If you think that public domain means you get to have it It does not! The term “public domain” refers to creative materials that are NOT protected by intellectual property laws such as copyright, trademark, or patent laws.

Be advised! ~Twinkle V.

 

(Names, likes, and shares have been removed to maintain privacy; the original is available at its posted location)

Comments

S.W. Thank you for posting this……I’m so tired of stuff being remade with their initials and no credit given to the real maker.

Twinkle Wood-VanFleet You’re most welcome, S! Thank you!

Twinkle Wood-VanFleet All too often, K. They don’t care.

 

Twinkle Wood-VanFleet People create beautiful images and they are taken, altered, or re created as something new. People create amazing works of writing, intellectual thought and re create it thinking if they add a few words it’s theirs. It’s not. They need to cite the original.

 

Twinkle Wood-VanFleet We all learn from somewhere. It’s how knowledge is gained. We take what we learn and re invent our own thoughts, but all of what has been happening to people is too much. Too many people who spend time, their hearts, education, experiences, even their thought process……….. taken.

Twinkle Wood-VanFleet Thank you, S.

 

D O’N Thank you for posting this. I dont share a lot of my poems because of the very reason someone else might publish something I wrote

Twinkle Wood-VanFleet Most welcome D. I know what you mean and it’s a shame that you don’t because you feel you can’t because they won’t be yours anymore. Everything that is yours, remains yours. I risk myself too sharing some, others are protected better. I finally decided that I’m not going to let other people who do these things keep me from what I love, enjoy, find peace and contentment in and what others enjoy reading, too. I know how to keep an eye on my work, where it ends up and any alterations. Most of us who create, whether it be articles, artwork, poetry, etc don’t mind our pieces being shared, all we want is for it to be kept in the original form and credited. It’s the proper way. x

  • November 15 at 10:31am
  • J. W. I often wonder about that in regards to photos I post. I post them for everyone to enjoy, but I would hate for someone to take credit for them. I should probably watermark them, but it kinda ruins the photo…

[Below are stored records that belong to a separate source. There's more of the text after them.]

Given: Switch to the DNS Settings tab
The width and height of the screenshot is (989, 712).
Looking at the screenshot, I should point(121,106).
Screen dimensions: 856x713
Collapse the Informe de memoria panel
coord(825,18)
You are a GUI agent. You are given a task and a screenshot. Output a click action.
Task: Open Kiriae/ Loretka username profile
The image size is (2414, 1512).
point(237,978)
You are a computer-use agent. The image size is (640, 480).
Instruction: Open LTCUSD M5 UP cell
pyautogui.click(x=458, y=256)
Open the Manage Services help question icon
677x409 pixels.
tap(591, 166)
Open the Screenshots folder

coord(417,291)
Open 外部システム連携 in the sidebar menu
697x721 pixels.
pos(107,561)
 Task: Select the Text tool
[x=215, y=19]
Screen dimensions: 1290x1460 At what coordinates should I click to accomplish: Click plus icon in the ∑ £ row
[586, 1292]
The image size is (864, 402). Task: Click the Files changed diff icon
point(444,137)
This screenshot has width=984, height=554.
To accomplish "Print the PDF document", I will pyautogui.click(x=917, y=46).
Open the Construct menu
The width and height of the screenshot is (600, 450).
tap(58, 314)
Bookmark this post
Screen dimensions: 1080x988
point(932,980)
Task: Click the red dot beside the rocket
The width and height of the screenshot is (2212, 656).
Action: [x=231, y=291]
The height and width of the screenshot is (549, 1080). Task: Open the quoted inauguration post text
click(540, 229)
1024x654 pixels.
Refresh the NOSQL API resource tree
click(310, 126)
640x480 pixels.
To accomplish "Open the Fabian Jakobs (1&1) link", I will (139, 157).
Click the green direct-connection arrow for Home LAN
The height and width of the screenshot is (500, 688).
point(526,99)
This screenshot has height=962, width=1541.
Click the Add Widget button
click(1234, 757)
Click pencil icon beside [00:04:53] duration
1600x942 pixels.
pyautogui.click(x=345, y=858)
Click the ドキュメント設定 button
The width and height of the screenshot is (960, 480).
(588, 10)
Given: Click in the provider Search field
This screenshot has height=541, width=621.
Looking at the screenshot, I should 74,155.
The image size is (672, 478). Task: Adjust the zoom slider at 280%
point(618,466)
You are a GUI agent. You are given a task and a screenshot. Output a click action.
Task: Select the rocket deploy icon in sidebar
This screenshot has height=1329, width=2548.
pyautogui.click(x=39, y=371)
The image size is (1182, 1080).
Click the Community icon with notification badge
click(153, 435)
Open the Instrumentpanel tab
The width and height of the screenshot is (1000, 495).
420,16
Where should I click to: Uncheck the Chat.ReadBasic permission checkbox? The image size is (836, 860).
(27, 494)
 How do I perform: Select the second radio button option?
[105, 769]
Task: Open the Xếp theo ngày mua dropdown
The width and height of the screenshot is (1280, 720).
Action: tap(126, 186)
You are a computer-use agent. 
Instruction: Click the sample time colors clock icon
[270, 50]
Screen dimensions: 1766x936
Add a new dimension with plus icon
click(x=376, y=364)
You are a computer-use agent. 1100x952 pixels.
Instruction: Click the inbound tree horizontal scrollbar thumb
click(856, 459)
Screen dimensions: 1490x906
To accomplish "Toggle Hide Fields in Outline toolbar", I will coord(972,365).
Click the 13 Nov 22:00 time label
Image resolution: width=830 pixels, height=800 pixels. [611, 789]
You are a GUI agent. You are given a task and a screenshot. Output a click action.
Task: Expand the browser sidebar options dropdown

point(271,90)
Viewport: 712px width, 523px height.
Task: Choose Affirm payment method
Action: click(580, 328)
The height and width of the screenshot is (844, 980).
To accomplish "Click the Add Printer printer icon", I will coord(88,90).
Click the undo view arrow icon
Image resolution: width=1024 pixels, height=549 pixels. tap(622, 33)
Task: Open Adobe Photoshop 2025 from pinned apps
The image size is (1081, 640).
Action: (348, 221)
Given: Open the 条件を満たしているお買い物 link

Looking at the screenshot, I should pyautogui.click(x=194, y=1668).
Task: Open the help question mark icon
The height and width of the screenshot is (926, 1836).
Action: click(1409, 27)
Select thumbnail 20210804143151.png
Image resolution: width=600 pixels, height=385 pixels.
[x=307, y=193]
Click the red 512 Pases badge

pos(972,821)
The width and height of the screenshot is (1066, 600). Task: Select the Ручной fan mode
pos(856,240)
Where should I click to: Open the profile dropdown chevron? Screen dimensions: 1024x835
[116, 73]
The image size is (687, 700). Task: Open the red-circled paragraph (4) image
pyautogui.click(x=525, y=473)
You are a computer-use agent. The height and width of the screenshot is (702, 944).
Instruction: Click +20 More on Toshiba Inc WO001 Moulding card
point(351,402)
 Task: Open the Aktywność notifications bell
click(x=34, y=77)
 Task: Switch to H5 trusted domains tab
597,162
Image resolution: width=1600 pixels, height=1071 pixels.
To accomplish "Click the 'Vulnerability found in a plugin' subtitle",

Twinkle Wood-VanFleet Right J! I’ve seen a few of your photos. Beautiful ones, too. And I know what you mean about watermarks. We just shouldn’t have to, please consider adding your c (name) in an area even though it’s already yours. At least if people use the share button it’s reasonable because it’s tracked directly from you, your original share. But people even removed that. The other day a lady posted a graphic and even though she shared it to me and others, I asked permission to re share, she didn’t even want credit necessarily because sometimes we share to just share, but it was important for me to credit her because for one it’s right and secondly I’m thankful for all I get to see, and I’m appreciative of time and heart each of you put into what you do, and I like to say thank you when I can. I know, well we all know for each other, we’ll never be able to get to everyone’s shares to thank, but when we can it’s nice. I’ll never be able to get to all of yours, there’s no way all of you can get to all of mine or each other’s either (too much activity ol/fb etc) but when we are able it’s nice.

 

D O’N I had someone take poetry I wrote from me and took credit for it.
So it rare that you see my poetry . Sometimes they change the words just a tad.
I would share more if I knew it wasn’t taken.
I will add though that when you do searches for quotes or pictures a lot come up without any ones name on the work.
I like the idea of putting unknown on something that’s not marked but then does it give someone the opportunity to say … I wrote that or that pictures mine ?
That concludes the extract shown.